Ask Liron Gertsman which came first, his passion for birds or his devotion to photography, and he insists he can’t choose one. “For me they’re almost one and the same,” says Gertsman, who swept the youth category of the 2018 Audubon Photography Awards and snagged the coveted cover image of the Summer issue.
Audubon caught up with Gertsman, 17, in July on one of the few days he’s at home in Vancouver, British Columbia, this summer. He’d just returned from a successful overnight trip—braving unrelenting fog, wind, and rain—to shoot ptarmigan that had long eluded him. The next day he was heading to Alaska with his dad for a weeklong trip where he planned to photograph Tufted and Horned Puffins and other seabirds on St. Paul Island. After that he was off on a three-week road trip with a friend to document the wildlife and landscapes of his home province. “I’ve wanted to take this road trip for a long time,” he says. “Now that I can drive it’s easier.”
Gertsman might be young, but his dedication to birding and avian photography started a dozen years ago. “I think probably really started to dive in around the age of five or six,” he says. “It became a thing where I would look forward to going out on weekends with my parents once or twice a month, to go look for birds at a local sanctuary and take pictures of them. And it just grew and grew and grew into what’s become a lifelong passion.”
When a rare-bird alert goes out among the Vancouver birding community, Gertsman says he’s often one of the first to go see it. He’s even documented the first records of a couple of species in British Columbia. When birders flipped about a Purple Sandpiper, which lives along the Atlantic Coast, that had landed on Vancouver Island a couple of years ago, Gertsman hopped the ferry to go photograph it. On the way back to the terminal, he stopped to gander at a flock of Cackling and Canada Geese in a field. A pair of what he thought were White-fronted Geese caught his eye; when he took a closer look, he realized he was looking at Pink-footed Geese, birds that overwinter in Britain and northwestern Europe. He also documented the first Slaty-backed Gull, a resident along the coasts of northeastern Asia, which he picked out among a flock of gulls near the local landfill.
While he enjoys the thrill of the chase, for Gertsman photography is about much more than taking a stunning shot. “We’re living in a world that is quickly changing, and wildlife and the environment as a whole are feeling the impact,” he says. “What drives me is that we need more people to speak up for what can’t speak, which is the environment, and to showcase how incredible nature and wildlife are so people can really learn to appreciate them.”
Gertsman is no slouch when it comes to doing his homework to get a spectacular shot. One of the keys to great bird photography, he says, is understanding the behavior of his subjects.

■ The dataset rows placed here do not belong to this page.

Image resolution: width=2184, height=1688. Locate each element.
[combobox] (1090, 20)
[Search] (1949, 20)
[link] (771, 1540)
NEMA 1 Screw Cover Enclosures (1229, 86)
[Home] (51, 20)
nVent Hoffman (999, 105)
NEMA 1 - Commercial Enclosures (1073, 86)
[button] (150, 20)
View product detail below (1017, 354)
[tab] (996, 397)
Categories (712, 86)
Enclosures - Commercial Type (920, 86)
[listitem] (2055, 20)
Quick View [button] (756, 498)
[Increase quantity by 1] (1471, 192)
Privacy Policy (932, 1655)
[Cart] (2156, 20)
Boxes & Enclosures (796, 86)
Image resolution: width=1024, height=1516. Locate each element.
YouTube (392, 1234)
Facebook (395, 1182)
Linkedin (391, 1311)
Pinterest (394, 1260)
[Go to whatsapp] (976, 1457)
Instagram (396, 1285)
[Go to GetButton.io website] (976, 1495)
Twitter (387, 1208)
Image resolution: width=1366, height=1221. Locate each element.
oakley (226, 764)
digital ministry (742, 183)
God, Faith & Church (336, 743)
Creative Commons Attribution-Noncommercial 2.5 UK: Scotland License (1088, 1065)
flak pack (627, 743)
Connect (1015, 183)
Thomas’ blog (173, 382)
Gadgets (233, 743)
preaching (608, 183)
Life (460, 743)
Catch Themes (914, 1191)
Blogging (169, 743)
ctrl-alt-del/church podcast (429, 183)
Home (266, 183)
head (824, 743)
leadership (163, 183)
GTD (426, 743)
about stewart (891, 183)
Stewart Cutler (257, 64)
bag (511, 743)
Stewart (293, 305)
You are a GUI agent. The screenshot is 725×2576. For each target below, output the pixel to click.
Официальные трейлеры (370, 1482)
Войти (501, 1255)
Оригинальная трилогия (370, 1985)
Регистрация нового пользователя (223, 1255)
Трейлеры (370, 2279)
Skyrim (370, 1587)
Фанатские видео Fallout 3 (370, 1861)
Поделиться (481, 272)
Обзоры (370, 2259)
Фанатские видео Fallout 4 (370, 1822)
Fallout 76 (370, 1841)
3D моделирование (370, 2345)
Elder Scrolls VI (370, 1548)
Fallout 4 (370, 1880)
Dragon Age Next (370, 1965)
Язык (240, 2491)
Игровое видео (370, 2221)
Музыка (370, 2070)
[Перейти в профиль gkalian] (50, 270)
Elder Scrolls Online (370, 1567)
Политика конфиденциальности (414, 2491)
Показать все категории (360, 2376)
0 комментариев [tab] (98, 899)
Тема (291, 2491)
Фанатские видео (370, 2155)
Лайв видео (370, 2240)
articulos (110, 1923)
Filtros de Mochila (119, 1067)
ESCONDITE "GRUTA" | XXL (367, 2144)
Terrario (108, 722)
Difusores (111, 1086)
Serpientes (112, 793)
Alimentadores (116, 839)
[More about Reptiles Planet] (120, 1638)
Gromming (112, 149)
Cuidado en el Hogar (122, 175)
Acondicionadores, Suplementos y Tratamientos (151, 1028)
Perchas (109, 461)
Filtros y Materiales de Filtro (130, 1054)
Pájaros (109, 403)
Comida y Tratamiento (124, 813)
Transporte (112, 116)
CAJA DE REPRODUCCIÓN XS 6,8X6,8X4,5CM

He spends hours on end in the field, watching birds. Those efforts have helped him learn how to read birds’ reactions to tell if he’s disturbing them, by getting too close or moving too quickly. The close observation also helps him know how to time his shots. “When you see a duck or goose bathing, it’s always going to flap its wings,” he says. “Or if I see shorebirds feeding along the coastline in one direction, instead of going up to them, I’ll walk 100 meters down, lie down by the tideline, and eventually they’ll come walking right past me.”
The focus on conservation is what drew him to Ecuador last year with the Kids Conservation Photo Workshop. “It wasn’t just about photographing birds and other animals, but about photographing the entire setting, the environment, the people who interact with nature on conservation issues, to bring together photos that tell a story,” Gertsman says. “That’s what I think nature photography should be about.”
It was on that trip that Gertsman captured his award-winning photo of a flock of Cobalt-winged Parakeets at a clay lick on a riverbank in Yasuní. It’s thought that the clay acts as a natural antacid, neutralizing the parakeets’ acidic diet of berries and fruits. Gertsman knew the spot was popular, but that doesn’t mean that the birds made it easy for him. “Getting the shot we waited hours, for days in a row,” he recalls of the time spent hunkered in a blind in the humid forest.
Along with sweeping the Youth category, Gertsman also had several images of birds photographed in Mexico, Ecuador, and British Columbia featured in the Audubon Photography Awards Top 100. He doesn’t take the drool-worthy destinations he’s visited on family vacations and workshops for granted. “I feel like because I have these opportunities, it’s kind of my duty to demonstrate how incredible the nature is while I’m there,” he says.
In the fall, Gertsman will begin studying sciences at the University of British Columbia. While a career in photography calls to him, ornithology is also appealing; he’s done bird-banding workshops for youth, and at last year’s Cornell Lab Young Birders Event he got an up-close look at field biology. “My options are either go down the path of bird research, or go down the path of professional nature photography,” he says. “Right now I’m leaving it open.”
Whichever path he follows, birds are certain to have a lifelong advocate in Liron Gerstman.